Problem: Repeat word for word the part of the Agario piece below that begins at the words "The surface goals" and ends after "So it goes.".

Excerpt provided:
══════════════════════════════

Agario (2015) is one of those beautifully simple games that enables many interesting forms of emergent play with few mechanics. You are a blob who can eat anything smaller than you. When you do, you grow and get a little slower. You can perform 2 moves: one launches half of your mass forward for a move that can be used offensively to attack a smaller blob or defensively to abandon half your mass in an effort to survive being cornered. Your other move launches a small piece of your mass forward, which is sometimes used for baiting other players, but more often used to “feed” other blobs.
So basically, Agario is a game about consumption: both the aggressive, taking kind and the supportive, giving kind.
The game harkens back to an age of simple but addictive arcade games, approachable to new players but difficult to master, and wildly fun to play with friends. Agario is interruptible for quick sessions, but engaging enough to capture you for hours. It’s the first game in months to motivate me to call friends over for a LAN-party: cries of anguish, betrayal, and triumph are felt so much more viscerally in person than over voice chat. Consumption is the core experience of the game—indeed, the power fantasy underlying the game’s appeal—and I find it more satisfying than I’d like to admit. Moreover, I love the dynamics that have emerged around giving and sacrifice as communication.
The surface goals of Agario are to dominate all of the other blobs, to consume them all until you are the biggest. Despite such an aggressive and cynical goal, in practice, reaching a huge mass is most easily achievable by teaming up with at least one other blob, allowing yourselves to split and feed each other while you attack outsiders. With no in-game chat or communication tools, a player might call for an alliance by offering up their own mass for feeding. This rudimentary act of giving is understood to be one of generosity, and many players will leave weaker players alone if they make such an offering. Others won’t. So it goes.

══════════════════════════════

Given records:
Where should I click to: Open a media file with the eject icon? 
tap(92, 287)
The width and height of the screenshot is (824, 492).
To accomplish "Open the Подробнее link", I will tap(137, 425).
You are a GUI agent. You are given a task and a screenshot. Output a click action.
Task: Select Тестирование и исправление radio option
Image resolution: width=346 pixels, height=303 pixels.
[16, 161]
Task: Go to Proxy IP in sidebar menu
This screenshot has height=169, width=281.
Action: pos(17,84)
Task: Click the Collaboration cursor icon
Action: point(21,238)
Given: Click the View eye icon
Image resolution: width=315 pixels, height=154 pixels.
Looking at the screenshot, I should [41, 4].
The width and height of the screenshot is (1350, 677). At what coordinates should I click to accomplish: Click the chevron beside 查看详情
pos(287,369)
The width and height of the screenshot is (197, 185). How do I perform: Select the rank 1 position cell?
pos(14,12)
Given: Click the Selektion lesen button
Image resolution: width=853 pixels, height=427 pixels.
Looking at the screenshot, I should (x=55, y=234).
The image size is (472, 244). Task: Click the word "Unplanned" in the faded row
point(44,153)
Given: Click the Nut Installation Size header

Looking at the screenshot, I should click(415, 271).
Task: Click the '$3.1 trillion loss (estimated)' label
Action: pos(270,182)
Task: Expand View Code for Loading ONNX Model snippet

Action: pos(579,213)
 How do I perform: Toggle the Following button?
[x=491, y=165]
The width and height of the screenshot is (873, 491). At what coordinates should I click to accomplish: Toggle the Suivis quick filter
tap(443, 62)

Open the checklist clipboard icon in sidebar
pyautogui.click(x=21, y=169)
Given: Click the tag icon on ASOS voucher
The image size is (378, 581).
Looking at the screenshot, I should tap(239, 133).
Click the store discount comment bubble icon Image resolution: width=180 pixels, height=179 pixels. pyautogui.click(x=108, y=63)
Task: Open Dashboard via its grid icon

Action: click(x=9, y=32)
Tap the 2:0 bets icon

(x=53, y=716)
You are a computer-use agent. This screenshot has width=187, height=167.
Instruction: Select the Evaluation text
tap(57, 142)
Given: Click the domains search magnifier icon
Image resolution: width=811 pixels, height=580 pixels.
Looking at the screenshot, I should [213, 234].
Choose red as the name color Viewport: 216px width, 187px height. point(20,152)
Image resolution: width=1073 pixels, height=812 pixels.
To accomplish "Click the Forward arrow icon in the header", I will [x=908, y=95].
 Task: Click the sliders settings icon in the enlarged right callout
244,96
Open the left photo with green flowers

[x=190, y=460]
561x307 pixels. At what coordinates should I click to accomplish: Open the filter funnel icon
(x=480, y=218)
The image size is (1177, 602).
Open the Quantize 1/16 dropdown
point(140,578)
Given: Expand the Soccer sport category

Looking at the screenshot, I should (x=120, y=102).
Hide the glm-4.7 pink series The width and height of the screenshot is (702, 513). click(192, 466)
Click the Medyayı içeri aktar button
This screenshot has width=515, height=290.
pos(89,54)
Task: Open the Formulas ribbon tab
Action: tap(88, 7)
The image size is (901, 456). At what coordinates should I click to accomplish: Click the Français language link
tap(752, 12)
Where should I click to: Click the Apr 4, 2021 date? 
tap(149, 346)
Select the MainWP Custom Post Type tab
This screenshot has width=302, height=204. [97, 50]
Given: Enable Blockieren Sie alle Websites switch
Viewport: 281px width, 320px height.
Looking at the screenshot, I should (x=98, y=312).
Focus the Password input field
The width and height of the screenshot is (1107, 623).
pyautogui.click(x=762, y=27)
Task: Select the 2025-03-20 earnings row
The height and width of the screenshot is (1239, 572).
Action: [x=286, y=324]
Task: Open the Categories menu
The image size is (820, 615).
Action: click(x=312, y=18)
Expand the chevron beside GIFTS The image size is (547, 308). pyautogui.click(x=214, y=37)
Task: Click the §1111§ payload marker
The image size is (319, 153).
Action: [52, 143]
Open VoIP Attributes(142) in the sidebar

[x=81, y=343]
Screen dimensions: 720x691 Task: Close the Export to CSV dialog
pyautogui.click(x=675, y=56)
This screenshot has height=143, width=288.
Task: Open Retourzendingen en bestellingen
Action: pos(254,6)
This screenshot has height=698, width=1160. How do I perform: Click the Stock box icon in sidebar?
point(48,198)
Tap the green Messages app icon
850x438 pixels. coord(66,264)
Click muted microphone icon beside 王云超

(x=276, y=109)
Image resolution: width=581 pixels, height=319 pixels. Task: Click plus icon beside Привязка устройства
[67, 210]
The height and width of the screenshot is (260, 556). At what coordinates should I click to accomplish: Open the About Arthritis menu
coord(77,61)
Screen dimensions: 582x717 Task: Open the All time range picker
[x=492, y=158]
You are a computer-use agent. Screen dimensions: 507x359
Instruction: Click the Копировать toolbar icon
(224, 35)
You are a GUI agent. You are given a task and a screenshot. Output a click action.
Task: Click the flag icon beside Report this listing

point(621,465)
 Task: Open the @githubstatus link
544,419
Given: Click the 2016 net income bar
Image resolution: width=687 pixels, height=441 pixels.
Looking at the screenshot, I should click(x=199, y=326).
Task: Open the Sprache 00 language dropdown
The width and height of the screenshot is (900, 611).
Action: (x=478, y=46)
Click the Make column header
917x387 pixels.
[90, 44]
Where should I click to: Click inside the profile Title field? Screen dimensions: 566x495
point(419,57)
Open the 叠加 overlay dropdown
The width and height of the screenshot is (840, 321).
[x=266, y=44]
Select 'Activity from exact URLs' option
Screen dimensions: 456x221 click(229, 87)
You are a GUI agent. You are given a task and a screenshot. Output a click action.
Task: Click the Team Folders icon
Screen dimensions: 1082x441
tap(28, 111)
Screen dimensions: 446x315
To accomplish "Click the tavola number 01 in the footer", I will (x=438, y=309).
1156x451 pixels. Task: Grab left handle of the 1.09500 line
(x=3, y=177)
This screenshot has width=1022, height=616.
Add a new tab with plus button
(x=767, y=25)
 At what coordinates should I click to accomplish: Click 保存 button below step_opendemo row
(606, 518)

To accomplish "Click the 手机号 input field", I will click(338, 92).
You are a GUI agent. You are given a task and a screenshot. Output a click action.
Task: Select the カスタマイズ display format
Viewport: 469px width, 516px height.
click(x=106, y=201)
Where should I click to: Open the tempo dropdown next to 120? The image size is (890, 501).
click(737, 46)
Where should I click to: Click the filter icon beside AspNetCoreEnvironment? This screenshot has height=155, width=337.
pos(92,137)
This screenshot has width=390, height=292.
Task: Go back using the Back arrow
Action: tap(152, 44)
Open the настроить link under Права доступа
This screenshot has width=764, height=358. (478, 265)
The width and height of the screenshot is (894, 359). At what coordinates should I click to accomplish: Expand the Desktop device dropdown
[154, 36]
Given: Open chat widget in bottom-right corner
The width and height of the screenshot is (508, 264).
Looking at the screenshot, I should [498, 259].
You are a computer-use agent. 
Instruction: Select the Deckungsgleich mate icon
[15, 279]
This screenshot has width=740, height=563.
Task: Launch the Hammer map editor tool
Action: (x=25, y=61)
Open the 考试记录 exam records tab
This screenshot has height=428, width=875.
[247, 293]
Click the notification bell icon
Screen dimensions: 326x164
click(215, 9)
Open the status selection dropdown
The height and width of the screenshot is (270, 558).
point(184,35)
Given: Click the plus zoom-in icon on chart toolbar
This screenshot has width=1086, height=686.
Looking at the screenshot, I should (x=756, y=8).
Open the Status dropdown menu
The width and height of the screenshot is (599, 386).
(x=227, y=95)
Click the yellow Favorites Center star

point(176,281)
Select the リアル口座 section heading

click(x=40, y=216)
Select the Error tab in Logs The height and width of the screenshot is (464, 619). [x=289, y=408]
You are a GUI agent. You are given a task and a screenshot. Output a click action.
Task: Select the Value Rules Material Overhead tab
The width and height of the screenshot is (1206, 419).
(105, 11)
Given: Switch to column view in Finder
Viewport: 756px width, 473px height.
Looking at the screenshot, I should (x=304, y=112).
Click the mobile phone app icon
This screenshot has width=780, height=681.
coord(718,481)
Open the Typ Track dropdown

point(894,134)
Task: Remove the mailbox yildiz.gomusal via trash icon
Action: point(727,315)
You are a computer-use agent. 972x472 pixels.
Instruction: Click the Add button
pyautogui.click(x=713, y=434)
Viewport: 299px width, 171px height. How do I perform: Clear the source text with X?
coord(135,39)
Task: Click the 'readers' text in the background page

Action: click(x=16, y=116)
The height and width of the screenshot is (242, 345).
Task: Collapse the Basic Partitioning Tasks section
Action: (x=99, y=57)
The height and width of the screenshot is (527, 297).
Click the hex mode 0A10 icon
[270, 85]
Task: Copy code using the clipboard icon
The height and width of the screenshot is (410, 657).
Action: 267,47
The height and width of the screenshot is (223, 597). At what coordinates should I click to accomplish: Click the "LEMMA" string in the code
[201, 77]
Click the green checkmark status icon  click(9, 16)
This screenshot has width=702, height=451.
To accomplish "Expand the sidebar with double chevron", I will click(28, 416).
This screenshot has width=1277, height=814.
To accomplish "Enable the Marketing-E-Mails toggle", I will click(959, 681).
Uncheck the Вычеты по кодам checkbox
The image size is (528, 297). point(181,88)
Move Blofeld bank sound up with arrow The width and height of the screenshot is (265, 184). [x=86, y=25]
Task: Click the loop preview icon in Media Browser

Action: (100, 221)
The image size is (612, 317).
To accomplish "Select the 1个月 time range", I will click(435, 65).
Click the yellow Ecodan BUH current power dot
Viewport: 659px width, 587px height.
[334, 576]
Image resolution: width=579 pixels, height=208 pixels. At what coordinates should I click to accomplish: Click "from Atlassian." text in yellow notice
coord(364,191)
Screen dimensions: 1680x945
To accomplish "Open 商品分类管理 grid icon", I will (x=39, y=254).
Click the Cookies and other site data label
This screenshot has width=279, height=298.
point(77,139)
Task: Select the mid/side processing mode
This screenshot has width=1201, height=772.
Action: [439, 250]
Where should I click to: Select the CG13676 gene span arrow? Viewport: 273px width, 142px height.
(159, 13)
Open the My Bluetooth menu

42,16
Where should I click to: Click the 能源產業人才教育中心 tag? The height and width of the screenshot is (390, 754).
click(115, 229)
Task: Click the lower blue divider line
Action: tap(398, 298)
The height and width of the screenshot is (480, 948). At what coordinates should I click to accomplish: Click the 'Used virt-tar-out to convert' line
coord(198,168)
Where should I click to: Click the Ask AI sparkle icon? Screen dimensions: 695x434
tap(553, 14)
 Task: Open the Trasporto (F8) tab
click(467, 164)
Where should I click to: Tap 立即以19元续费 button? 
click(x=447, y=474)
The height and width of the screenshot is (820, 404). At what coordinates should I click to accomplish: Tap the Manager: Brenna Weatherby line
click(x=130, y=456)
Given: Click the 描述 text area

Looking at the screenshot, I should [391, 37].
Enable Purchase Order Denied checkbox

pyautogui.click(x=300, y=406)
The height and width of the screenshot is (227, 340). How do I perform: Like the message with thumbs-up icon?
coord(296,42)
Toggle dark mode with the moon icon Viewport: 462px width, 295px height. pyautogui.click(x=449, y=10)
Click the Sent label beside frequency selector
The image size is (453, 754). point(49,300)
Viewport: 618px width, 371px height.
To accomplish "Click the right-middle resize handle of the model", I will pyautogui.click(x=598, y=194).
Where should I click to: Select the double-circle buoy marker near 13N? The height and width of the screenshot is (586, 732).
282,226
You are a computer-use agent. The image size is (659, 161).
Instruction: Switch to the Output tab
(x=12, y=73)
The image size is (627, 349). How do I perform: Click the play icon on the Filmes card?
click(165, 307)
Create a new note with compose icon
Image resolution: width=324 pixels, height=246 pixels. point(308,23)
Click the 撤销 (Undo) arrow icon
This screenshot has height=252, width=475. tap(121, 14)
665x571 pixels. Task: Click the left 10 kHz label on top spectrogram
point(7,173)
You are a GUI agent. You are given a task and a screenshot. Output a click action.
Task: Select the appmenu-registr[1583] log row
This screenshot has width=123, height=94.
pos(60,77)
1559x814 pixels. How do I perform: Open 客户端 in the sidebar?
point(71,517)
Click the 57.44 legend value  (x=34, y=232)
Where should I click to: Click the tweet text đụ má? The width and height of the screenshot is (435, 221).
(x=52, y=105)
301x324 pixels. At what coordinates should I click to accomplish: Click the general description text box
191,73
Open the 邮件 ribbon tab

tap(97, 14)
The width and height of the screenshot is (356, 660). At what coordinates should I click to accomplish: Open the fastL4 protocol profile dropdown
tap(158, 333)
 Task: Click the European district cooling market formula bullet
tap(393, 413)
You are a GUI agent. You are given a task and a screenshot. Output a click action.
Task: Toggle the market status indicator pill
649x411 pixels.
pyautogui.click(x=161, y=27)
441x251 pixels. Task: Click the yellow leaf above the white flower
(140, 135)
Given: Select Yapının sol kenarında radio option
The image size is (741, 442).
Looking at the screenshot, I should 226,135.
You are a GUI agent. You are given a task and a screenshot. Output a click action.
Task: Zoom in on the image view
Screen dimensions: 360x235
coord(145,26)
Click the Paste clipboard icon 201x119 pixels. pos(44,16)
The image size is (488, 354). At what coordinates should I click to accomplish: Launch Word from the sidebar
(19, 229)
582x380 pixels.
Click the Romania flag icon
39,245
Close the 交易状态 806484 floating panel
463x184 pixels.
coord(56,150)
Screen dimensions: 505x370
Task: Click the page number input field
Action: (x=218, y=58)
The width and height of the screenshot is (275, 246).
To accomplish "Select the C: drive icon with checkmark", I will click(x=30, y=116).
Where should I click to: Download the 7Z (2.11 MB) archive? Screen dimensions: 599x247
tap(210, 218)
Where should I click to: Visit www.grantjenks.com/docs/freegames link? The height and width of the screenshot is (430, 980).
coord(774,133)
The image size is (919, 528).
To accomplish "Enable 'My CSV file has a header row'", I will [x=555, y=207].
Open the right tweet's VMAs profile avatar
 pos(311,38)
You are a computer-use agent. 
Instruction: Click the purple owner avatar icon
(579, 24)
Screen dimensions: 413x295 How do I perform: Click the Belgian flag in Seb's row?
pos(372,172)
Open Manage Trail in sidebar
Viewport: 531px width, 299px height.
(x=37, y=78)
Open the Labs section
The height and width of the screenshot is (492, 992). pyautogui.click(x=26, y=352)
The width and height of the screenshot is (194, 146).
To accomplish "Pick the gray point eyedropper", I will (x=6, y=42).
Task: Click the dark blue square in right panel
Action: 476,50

══════════════════════════════

Your solution:
The surface goals of Agario are to dominate all of the other blobs, to consume them all until you are the biggest. Despite such an aggressive and cynical goal, in practice, reaching a huge mass is most easily achievable by teaming up with at least one other blob, allowing yourselves to split and feed each other while you attack outsiders. With no in-game chat or communication tools, a player might call for an alliance by offering up their own mass for feeding. This rudimentary act of giving is understood to be one of generosity, and many players will leave weaker players alone if they make such an offering. Others won’t. So it goes.